### [The problem]
Each entry is to be restated word for word, with nothing omitted.

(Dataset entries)
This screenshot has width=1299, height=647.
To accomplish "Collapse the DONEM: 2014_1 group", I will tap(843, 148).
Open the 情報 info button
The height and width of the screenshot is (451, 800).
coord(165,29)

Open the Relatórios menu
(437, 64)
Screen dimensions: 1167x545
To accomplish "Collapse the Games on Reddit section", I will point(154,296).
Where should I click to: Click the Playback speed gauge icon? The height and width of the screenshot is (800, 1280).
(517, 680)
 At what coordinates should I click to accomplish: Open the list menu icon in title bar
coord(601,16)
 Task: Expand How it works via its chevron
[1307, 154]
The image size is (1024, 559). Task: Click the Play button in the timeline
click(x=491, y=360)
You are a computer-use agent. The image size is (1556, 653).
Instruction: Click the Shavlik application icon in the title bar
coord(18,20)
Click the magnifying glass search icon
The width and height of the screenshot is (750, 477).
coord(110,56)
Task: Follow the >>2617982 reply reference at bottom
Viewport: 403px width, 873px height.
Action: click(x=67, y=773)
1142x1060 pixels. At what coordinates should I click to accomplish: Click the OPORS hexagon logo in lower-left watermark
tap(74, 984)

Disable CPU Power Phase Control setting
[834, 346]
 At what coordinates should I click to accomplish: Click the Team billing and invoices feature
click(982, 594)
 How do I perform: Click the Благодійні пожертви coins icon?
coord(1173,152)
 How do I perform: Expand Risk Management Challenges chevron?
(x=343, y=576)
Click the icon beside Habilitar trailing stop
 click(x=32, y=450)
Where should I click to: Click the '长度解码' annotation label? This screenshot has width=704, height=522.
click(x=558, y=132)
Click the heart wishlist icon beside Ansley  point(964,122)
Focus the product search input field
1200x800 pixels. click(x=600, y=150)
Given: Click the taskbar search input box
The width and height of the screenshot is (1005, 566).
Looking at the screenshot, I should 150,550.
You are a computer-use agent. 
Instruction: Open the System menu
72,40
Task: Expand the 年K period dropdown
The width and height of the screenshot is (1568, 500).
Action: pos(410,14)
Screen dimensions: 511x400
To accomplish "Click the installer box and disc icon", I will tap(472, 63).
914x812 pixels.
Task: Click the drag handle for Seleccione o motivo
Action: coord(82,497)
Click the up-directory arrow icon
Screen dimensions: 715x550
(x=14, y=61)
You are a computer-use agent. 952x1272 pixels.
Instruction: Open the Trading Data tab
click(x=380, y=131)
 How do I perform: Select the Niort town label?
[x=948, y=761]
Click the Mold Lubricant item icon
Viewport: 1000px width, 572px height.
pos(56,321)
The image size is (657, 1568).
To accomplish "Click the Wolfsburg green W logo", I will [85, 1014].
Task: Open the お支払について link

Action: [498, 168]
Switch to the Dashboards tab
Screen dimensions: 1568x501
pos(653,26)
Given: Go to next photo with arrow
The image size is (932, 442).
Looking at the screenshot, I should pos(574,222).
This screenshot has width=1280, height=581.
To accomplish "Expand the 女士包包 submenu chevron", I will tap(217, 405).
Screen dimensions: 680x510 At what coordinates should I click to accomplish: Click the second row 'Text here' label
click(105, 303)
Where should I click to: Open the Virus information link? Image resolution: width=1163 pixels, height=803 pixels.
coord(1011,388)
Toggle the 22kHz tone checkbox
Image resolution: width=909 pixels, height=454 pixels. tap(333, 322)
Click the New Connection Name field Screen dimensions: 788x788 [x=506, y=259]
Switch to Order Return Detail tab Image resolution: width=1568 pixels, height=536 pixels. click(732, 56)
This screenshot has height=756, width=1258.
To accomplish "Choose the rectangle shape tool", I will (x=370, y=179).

### [The answer]
This screenshot has width=1299, height=647.
To accomplish "Collapse the DONEM: 2014_1 group", I will tap(843, 148).
Open the 情報 info button
The height and width of the screenshot is (451, 800).
coord(165,29)

Open the Relatórios menu
(437, 64)
Screen dimensions: 1167x545
To accomplish "Collapse the Games on Reddit section", I will point(154,296).
Where should I click to: Click the Playback speed gauge icon? The height and width of the screenshot is (800, 1280).
(517, 680)
 At what coordinates should I click to accomplish: Open the list menu icon in title bar
coord(601,16)
 Task: Expand How it works via its chevron
[1307, 154]
The image size is (1024, 559). Task: Click the Play button in the timeline
click(x=491, y=360)
You are a computer-use agent. The image size is (1556, 653).
Instruction: Click the Shavlik application icon in the title bar
coord(18,20)
Click the magnifying glass search icon
The width and height of the screenshot is (750, 477).
coord(110,56)
Task: Follow the >>2617982 reply reference at bottom
Viewport: 403px width, 873px height.
Action: click(x=67, y=773)
1142x1060 pixels. At what coordinates should I click to accomplish: Click the OPORS hexagon logo in lower-left watermark
tap(74, 984)

Disable CPU Power Phase Control setting
[834, 346]
 At what coordinates should I click to accomplish: Click the Team billing and invoices feature
click(982, 594)
 How do I perform: Click the Благодійні пожертви coins icon?
coord(1173,152)
 How do I perform: Expand Risk Management Challenges chevron?
(x=343, y=576)
Click the icon beside Habilitar trailing stop
 click(x=32, y=450)
Where should I click to: Click the '长度解码' annotation label? This screenshot has width=704, height=522.
click(x=558, y=132)
Click the heart wishlist icon beside Ansley  point(964,122)
Focus the product search input field
1200x800 pixels. click(x=600, y=150)
Given: Click the taskbar search input box
The width and height of the screenshot is (1005, 566).
Looking at the screenshot, I should 150,550.
You are a computer-use agent. 
Instruction: Open the System menu
72,40
Task: Expand the 年K period dropdown
The width and height of the screenshot is (1568, 500).
Action: pos(410,14)
Screen dimensions: 511x400
To accomplish "Click the installer box and disc icon", I will tap(472, 63).
914x812 pixels.
Task: Click the drag handle for Seleccione o motivo
Action: coord(82,497)
Click the up-directory arrow icon
Screen dimensions: 715x550
(x=14, y=61)
You are a computer-use agent. 952x1272 pixels.
Instruction: Open the Trading Data tab
click(x=380, y=131)
 How do I perform: Select the Niort town label?
[x=948, y=761]
Click the Mold Lubricant item icon
Viewport: 1000px width, 572px height.
pos(56,321)
The image size is (657, 1568).
To accomplish "Click the Wolfsburg green W logo", I will [85, 1014].
Task: Open the お支払について link

Action: [498, 168]
Switch to the Dashboards tab
Screen dimensions: 1568x501
pos(653,26)
Given: Go to next photo with arrow
The image size is (932, 442).
Looking at the screenshot, I should pos(574,222).
This screenshot has width=1280, height=581.
To accomplish "Expand the 女士包包 submenu chevron", I will tap(217, 405).
Screen dimensions: 680x510 At what coordinates should I click to accomplish: Click the second row 'Text here' label
click(105, 303)
Where should I click to: Open the Virus information link? Image resolution: width=1163 pixels, height=803 pixels.
coord(1011,388)
Toggle the 22kHz tone checkbox
Image resolution: width=909 pixels, height=454 pixels. tap(333, 322)
Click the New Connection Name field Screen dimensions: 788x788 [x=506, y=259]
Switch to Order Return Detail tab Image resolution: width=1568 pixels, height=536 pixels. click(732, 56)
This screenshot has height=756, width=1258.
To accomplish "Choose the rectangle shape tool", I will (x=370, y=179).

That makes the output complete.